New pensions regulations come into force from 30 November 2021 that set out additional conditions which must be met in order for members to have a statutory right to transfer their benefits out of the Scheme.

Trustees of occupational pension schemes, such as NGUKPS, are currently required to comply if a member requests a transfer and has a statutory right to do so, even if they have concerns about the transfer in relation to pension scams.

The new regulations, arising from the Pension Schemes Act 2021, ensure that trustees have the tools to act where suspicious about the circumstances that have prompted the transfer request are identified.

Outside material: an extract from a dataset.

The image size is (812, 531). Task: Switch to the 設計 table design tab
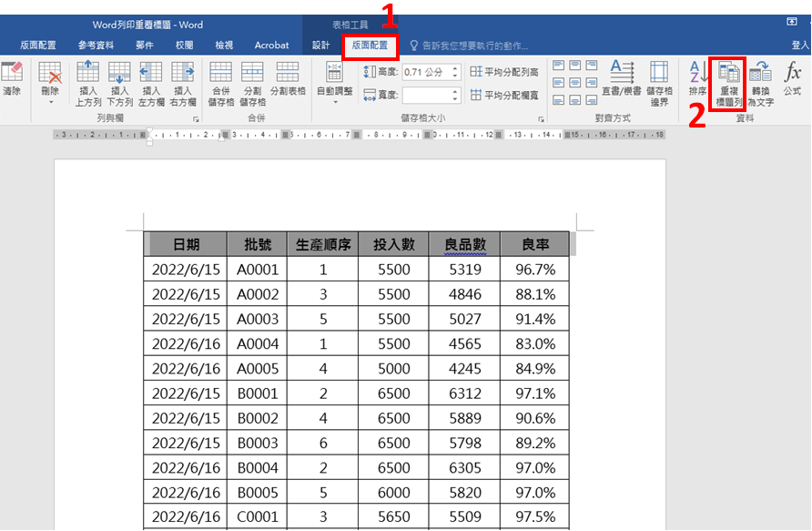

What do the new regulations involve?

Trustees will be required to ensure that at least one of four specified conditions is met before a statutory transfer is made:

The receiving scheme must be within a list of types of receiving scheme which present a low scams risk
In the case of a transfer to an occupational pension scheme not of a type on that list, the member can demonstrate an ‘employment link’ with the proposed receiving scheme
The member can demonstrate a ‘residency link’ to a proposed receiving scheme that is a Qualifying Recognised Overseas Pension Scheme (QROPS); and
The trustees will consider whether any specified red flags and amber flags are present:
if none are present, the transfer can proceed; but
if there are red flags the transfer cannot proceed; and
if there are no red flags but there are amber flags, the transfer can only proceed if the member receives pension transfer scams guidance from the Money and Pensions Service (MaPS).
The Scheme Trustees are currently updating the steps of their transfer process to reflect the new regulations.

For active and deferred members who are considering transferring their benefits after 30 November 2021, the process may take slightly longer to allow for the additional steps and checks required.